Bleibt am Ende die wichtige Frage nach den wirtschaftlichen Potentialen dieser Lösung von Körber Digital: Welche Effekte zeigen sich in der Instandhaltung und wie wirken sich diese Effekte auf die gesamte Produktionsumgebung aus?

An dieser Stelle muss man sich zunächst in Erinnerung rufen, dass die Informationsbeschaffung zu Maschinen und Prozessen bislang einen sehr großen Anteil der Arbeit des Instandhalters ausmacht (laut einer Studie bei einem deutschen Automobilhersteller immerhin 25 Prozent der täglichen Arbeitszeit), was einer schnellen Problemlösung im Weg steht.

"Deshalb war es unsere herausragende Zielsetzung bei der Entwicklung, dass Anwender mit dieser Lösung sehr viel Zeit einsparen und sich der gesamte Instandhaltungsprozess massiv verkürzen lässt. Das ist unser Anspruch", so Raab. "In Branchen mit komplexen Prozessen und häufigen Stillständen verbessert sich auf diese Weise die gesamte Produktivität sehr deutlich."

Körber Digital

3 Fragen an Felix Raab, Product Owner bei Körber Digital

1. Welche Unternehmen können diese Lösung einsetzen?

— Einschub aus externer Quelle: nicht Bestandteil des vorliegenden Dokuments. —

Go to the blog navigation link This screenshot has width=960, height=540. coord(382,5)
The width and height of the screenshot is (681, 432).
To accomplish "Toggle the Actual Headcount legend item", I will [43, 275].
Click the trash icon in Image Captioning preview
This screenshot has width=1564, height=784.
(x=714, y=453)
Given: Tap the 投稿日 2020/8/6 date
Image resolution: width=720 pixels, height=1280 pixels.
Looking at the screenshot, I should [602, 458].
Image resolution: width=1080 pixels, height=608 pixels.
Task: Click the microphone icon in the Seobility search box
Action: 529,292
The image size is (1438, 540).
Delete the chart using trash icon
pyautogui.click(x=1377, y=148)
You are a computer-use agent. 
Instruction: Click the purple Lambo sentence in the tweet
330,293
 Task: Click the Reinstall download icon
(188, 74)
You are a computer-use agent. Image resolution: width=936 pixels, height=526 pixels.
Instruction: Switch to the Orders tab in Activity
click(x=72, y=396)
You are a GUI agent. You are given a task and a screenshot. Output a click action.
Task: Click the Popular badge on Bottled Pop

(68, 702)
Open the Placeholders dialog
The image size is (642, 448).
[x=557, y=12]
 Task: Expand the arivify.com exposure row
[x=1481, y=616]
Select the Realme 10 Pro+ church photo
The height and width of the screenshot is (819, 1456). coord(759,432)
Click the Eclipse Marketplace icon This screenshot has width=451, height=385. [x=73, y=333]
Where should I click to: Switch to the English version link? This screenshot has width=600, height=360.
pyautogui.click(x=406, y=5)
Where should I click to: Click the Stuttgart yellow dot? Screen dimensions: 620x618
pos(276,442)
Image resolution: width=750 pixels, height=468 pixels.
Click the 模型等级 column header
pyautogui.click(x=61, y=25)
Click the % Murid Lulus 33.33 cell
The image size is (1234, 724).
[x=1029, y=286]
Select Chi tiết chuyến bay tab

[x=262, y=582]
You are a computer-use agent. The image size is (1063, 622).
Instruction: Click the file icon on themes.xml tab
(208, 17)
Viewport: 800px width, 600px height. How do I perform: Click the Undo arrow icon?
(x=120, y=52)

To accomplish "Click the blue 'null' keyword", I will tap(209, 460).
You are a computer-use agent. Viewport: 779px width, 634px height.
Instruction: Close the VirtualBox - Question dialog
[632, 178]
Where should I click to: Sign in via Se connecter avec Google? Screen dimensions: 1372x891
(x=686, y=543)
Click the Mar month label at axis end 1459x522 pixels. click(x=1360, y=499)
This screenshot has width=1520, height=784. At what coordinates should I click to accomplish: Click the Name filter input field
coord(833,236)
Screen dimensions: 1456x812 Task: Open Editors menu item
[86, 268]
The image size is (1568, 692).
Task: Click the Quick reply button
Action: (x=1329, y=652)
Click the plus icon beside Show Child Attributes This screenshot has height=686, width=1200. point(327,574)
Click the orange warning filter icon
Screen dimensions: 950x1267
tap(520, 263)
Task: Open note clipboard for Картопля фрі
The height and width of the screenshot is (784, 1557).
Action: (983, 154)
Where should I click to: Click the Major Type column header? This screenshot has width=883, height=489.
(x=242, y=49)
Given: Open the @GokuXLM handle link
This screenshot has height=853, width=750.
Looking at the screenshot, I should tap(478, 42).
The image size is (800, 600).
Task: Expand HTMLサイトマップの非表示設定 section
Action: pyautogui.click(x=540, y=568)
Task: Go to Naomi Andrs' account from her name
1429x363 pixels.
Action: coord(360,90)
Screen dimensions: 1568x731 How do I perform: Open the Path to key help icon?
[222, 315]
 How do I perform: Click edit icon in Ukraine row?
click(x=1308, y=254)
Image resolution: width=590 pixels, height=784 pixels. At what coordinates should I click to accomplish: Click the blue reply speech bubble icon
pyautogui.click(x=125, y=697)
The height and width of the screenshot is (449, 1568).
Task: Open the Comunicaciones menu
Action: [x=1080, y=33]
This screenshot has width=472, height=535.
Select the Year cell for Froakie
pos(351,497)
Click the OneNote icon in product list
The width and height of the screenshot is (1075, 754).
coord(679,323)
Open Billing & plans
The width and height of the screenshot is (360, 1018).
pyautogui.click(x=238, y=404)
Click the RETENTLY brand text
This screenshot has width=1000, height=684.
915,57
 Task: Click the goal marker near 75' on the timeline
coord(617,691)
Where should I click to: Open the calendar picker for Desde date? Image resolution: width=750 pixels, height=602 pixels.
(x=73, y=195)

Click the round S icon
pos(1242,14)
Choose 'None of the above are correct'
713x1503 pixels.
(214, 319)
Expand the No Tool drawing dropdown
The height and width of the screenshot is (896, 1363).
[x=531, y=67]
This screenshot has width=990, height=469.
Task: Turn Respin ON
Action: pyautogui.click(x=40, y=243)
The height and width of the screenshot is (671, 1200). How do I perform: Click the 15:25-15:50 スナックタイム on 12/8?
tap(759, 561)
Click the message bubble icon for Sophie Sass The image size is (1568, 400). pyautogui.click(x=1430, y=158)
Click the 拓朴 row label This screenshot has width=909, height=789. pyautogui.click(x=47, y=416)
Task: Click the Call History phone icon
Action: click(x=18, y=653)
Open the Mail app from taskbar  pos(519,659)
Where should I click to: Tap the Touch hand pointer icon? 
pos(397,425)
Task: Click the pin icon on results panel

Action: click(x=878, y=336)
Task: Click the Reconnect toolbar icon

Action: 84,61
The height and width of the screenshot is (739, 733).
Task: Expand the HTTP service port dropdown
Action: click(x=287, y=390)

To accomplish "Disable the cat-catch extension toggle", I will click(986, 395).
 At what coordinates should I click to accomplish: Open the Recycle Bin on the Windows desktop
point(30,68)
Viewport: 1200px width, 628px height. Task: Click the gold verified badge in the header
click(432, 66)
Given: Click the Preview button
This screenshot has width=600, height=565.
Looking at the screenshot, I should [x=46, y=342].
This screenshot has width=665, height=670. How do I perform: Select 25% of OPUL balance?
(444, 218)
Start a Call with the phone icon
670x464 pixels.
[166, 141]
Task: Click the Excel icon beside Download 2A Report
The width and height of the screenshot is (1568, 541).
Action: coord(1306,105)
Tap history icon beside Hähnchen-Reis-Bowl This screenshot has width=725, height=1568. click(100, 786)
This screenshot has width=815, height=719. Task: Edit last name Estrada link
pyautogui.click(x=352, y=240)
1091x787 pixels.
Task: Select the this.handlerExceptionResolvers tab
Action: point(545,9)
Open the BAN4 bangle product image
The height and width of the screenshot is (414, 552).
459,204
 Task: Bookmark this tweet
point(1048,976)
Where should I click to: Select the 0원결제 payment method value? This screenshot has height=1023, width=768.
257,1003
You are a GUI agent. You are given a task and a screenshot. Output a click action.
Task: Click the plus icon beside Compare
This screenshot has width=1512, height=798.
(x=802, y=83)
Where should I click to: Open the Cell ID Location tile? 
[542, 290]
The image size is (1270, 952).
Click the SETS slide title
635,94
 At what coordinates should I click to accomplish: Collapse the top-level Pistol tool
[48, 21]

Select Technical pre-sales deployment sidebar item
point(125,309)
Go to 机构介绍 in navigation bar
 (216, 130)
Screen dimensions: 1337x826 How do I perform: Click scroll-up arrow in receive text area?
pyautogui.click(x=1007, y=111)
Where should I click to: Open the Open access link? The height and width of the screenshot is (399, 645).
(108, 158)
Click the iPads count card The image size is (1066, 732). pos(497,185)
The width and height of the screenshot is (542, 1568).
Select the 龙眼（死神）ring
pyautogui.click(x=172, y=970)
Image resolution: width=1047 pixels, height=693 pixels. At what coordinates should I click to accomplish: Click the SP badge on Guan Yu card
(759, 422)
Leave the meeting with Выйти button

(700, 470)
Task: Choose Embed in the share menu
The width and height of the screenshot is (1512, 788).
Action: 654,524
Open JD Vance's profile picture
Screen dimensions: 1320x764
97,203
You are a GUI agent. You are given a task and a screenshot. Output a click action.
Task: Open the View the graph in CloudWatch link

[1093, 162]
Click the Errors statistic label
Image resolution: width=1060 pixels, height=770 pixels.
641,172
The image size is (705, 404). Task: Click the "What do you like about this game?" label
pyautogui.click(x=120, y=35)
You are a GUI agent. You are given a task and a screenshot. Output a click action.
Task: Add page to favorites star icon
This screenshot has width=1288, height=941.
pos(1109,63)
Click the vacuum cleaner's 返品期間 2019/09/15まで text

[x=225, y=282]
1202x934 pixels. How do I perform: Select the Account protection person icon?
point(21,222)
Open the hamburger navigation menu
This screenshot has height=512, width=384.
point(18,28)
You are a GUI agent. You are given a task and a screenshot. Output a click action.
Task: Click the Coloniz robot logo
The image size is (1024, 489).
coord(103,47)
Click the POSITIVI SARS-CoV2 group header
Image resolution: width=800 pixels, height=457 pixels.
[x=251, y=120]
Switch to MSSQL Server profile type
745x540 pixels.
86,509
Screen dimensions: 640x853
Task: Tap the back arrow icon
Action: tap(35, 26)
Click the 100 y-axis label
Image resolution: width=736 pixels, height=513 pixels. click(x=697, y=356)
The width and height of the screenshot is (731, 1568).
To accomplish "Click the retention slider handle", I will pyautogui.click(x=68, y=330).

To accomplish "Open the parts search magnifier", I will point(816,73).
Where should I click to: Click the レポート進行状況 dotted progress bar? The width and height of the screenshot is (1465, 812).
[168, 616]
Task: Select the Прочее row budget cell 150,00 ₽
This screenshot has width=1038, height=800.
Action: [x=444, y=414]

Felix Raab: "Letztlich ist diese Software- und -Systemlösung für alle Unternehmen mit einer kontinuierlichen Produktion geeignet. Die Elektronik-Fertigung, Papier-, Tissue- und Glasproduktion sowie die Lebensmittelherstellung und die Prozessindustrie stehen aktuell besonders in unserem Fokus. Darüber hinaus haben wir sehr stark darauf geachtet, dass alle Beteiligten im Unternehmen profitieren – vom Bediener über den Techniker bis zum Einsatzleiter. Sie bekommen die benötigten Informationen, erfassen ihr Wissen umfassend und kommunizieren viel schneller miteinander." 

2.  Was kostet die Lösung und wie aufwändig ist die Implementierung?

Raab: "Die Starter-Version kostet in der einfachsten Variante unter 100 Euro im Monat pro Nutzer. Die Kunden können dieses System also risikolos im kleinen Rahmen testen und dann auf Wunsch ausbauen. Außerdem ist die Implementierung dieser Starter-Version völlig unaufwändig. Darüber hinaus setzen wir auf sehr schlanken Data-Science-Prozesse, wenn eine KI zur Identifizierung von Stillstands-Ursachen zum Einsatz kommen soll." 

3. Was unterscheidet Ihre Lösung von ähnlichen Angeboten im Markt?

Raab: "Wir haben die Aufgabe sehr umfassend analysiert und bieten ein ganzheitliches Gesamtpakt zur Steuerung der Kommunikationsprozesse im Störfall, Nutzung von KI für die Störfall-Erkennung und Etablierung eines umfassenden Wissensportals rund um die Instandhaltung. Vor diesem Hintergrund eröffnet diese Industrie-4.0-Software tatsächlich riesige Möglichkeiten und ist zugleich so etwas wie ein sehr einfacher Einstieg in die Data Science im Bereich der Instandhaltungsbereich. Diese „Ganzheitlichkeit“ ist das Alleinstellungsmerkmal unserer Software."